Dakar, 23 avril (SL-INFO) – Le procès très attendu de l’artiste Yama Séga et de la blogueuse Maya Kaba, alias « Maya La Solution », s’est tenu ce lundi 20 avril 2026 au Tribunal de première instance (TPI) de Mafanco, dans une salle comble.
Déférées dans la matinée, les deux prévenues ont été jugées en procédure de flagrant délit après un passage rapide devant le procureur. À la barre, elles ont toutes deux reconnu les faits qui leur sont reprochés, notamment des injures, des diffamations et des propos attentatoires à la dignité humaine via les réseaux sociaux.
Des aveux et des regrets
Première à comparaître, Yama Séga a admis avoir réagi sous l’effet de la colère dans un contexte de tensions avec son ancienne amie. Elle a présenté ses excuses aux autorités, à sa famille et à la population guinéenne, évoquant notamment l’impact de cette affaire sur son enfant et ses proches. À sa suite, Maya Kaba a également reconnu avoir tenu des propos mensongers dans le but de « blesser » son amie. Elle a expliqué que le conflit était né d’un malentendu sur les réseaux sociaux avant de dégénérer en affrontement public. Les deux femmes ont exprimé des regrets et sollicité la clémence du tribunal.

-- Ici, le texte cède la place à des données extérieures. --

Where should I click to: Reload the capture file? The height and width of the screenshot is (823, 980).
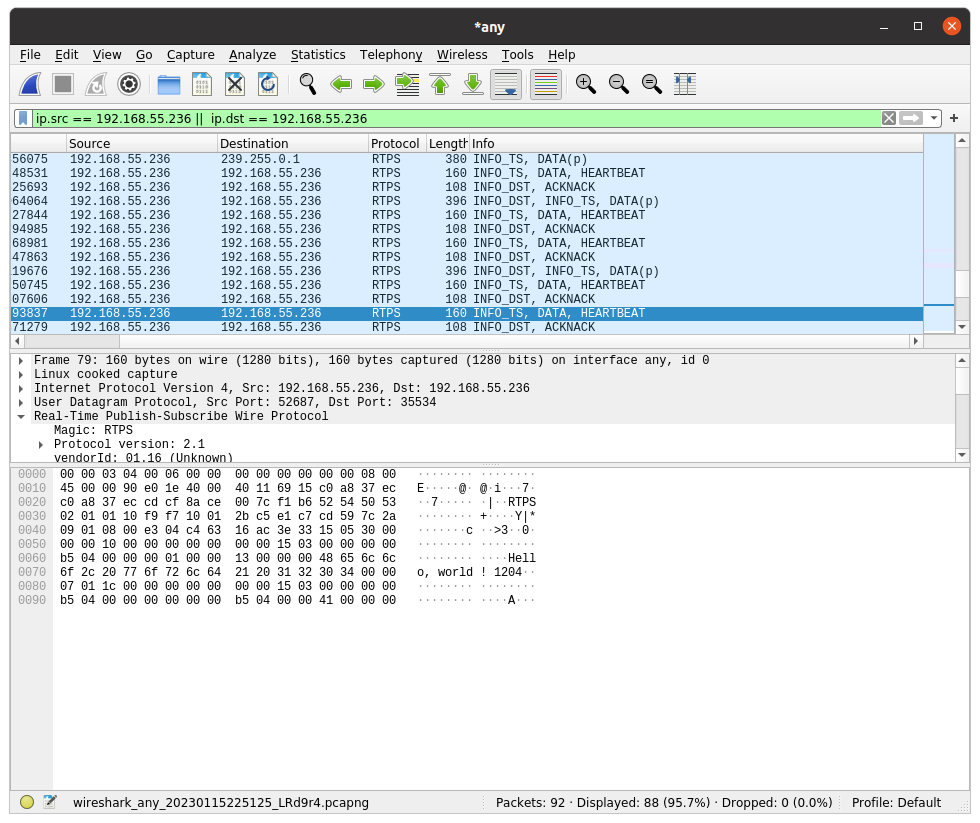click(268, 84)
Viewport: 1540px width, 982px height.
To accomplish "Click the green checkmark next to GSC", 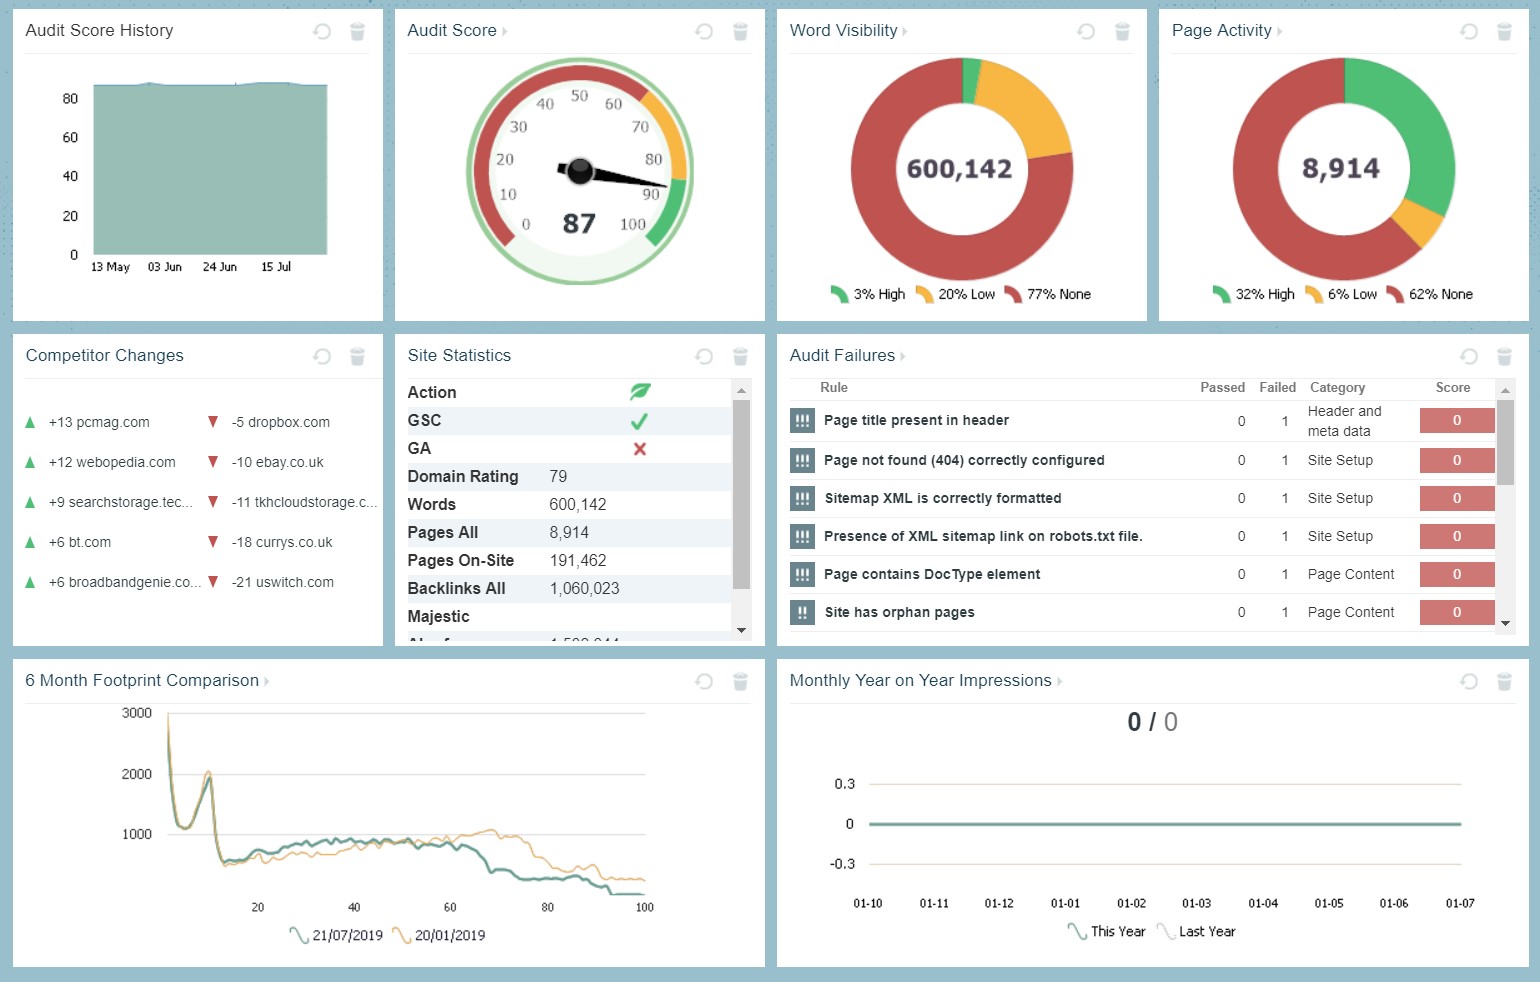I will click(640, 420).
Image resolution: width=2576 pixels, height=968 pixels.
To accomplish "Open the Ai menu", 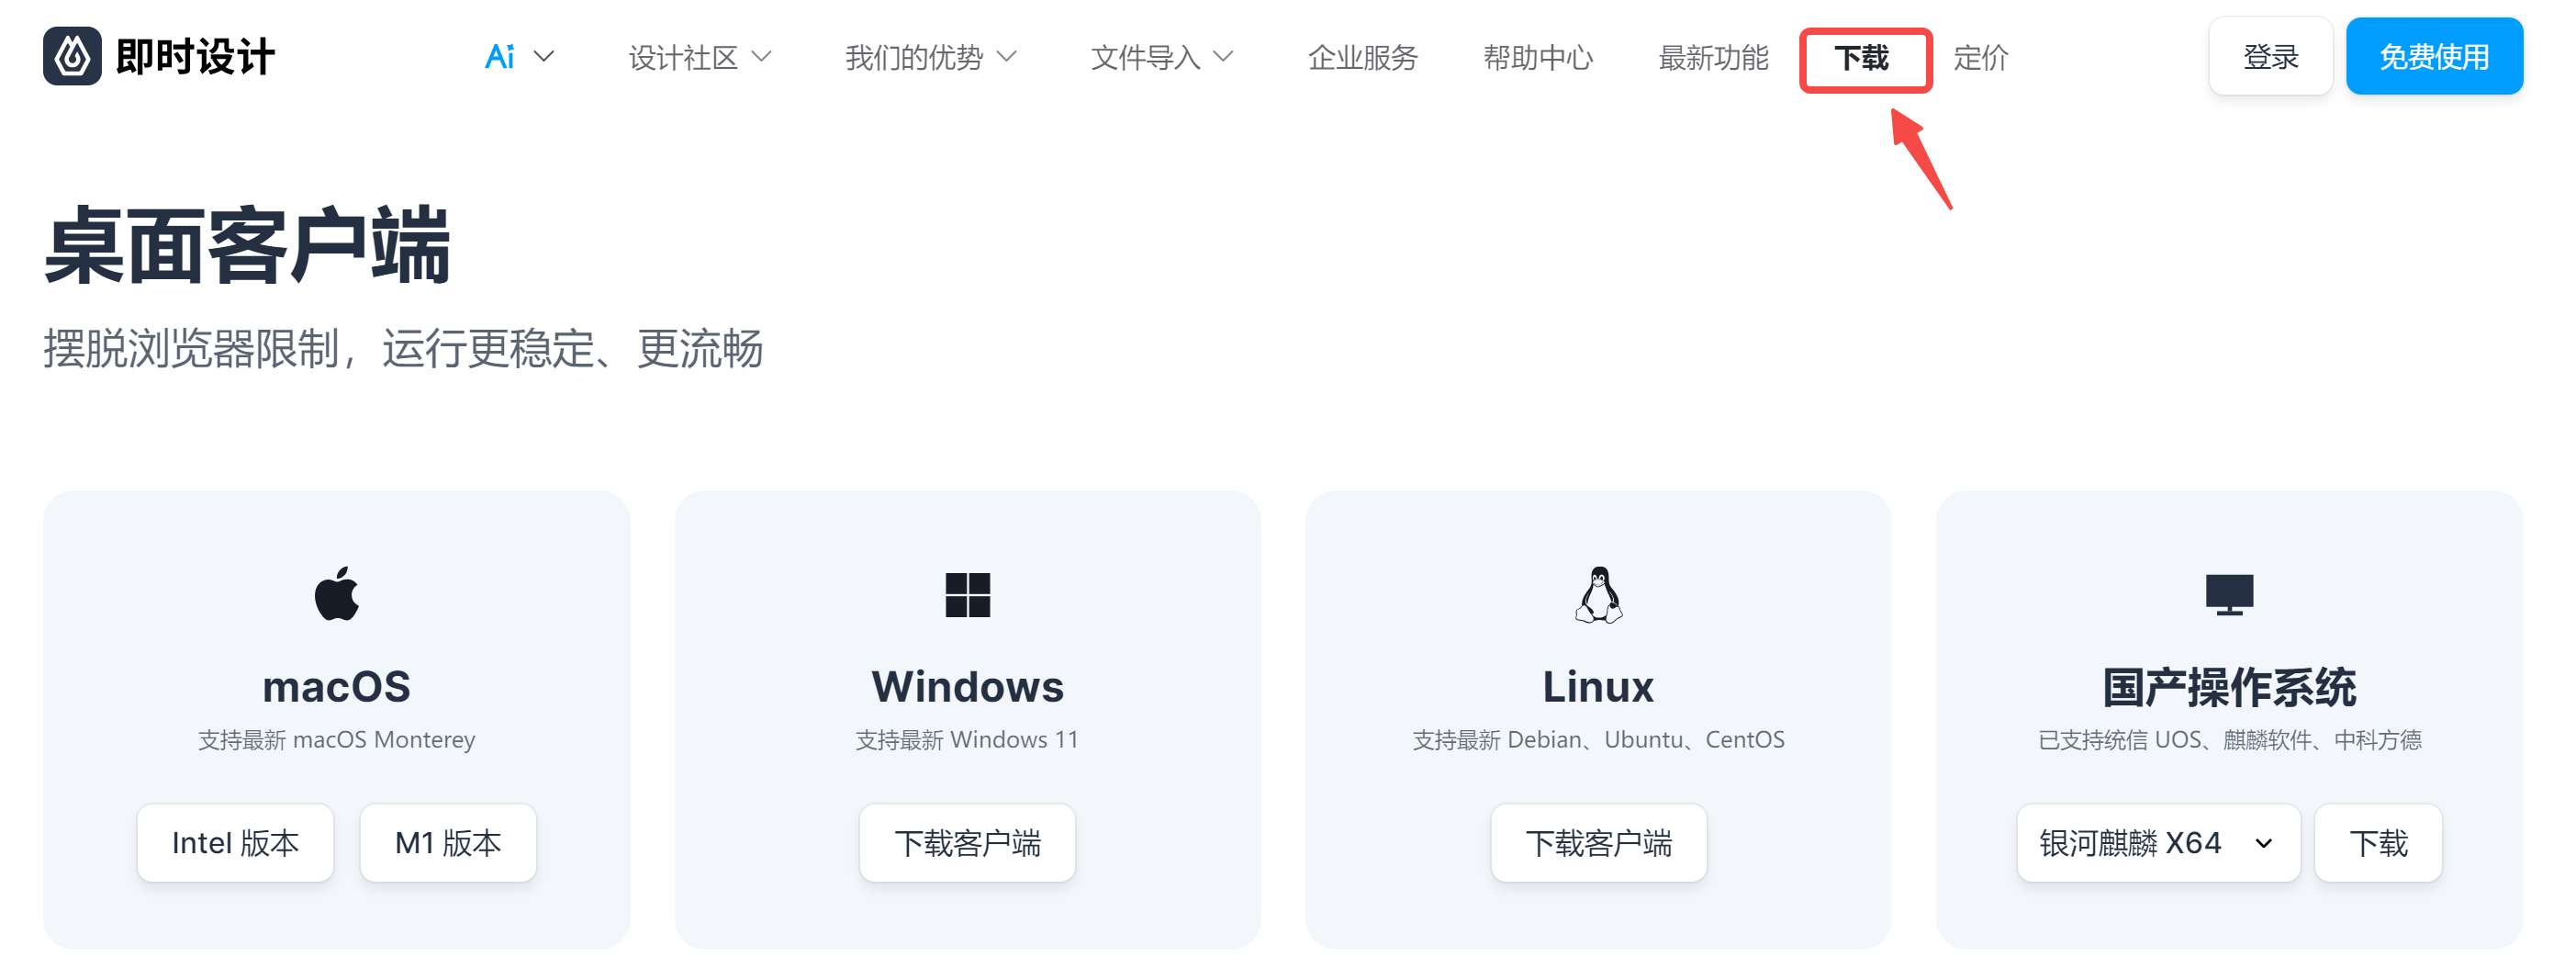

Une amitié brisée par les réseaux sociaux
Selon les débats, l’origine de l’affaire remonte à des échanges tendus lors de directs sur Facebook, où chacune accusait l’autre sans la nommer explicitement au départ. Cette situation a rapidement dégénéré, exposant leur différend à des milliers d’internautes. L’affaire met en lumière les dérives liées à l’usage des médias sociaux, notamment en matière de diffamation et d’atteinte à la vie privée.
Verdict : sursis, amende et interdiction
Après les réquisitions du ministère public, le juge Souleymane Traoré a reconnu les deux prévenues coupables des faits. Le tribunal les a condamnées à 2 ans d’emprisonnement avec sursis, une amende solidaire de 40 millions de francs guinéens (GNF) et une interdiction de toute publication sur les réseaux sociaux pendant 2 ans.
Cette condamnation signifie qu’elles ne seront pas incarcérées immédiatement, mais qu’elles restent sous la menace d’une exécution de la peine en cas de récidive. À travers cette décision, la justice guinéenne envoie un message clair sur la nécessité de réguler l’usage des réseaux sociaux et de préserver l’ordre public ainsi que la dignité des individus.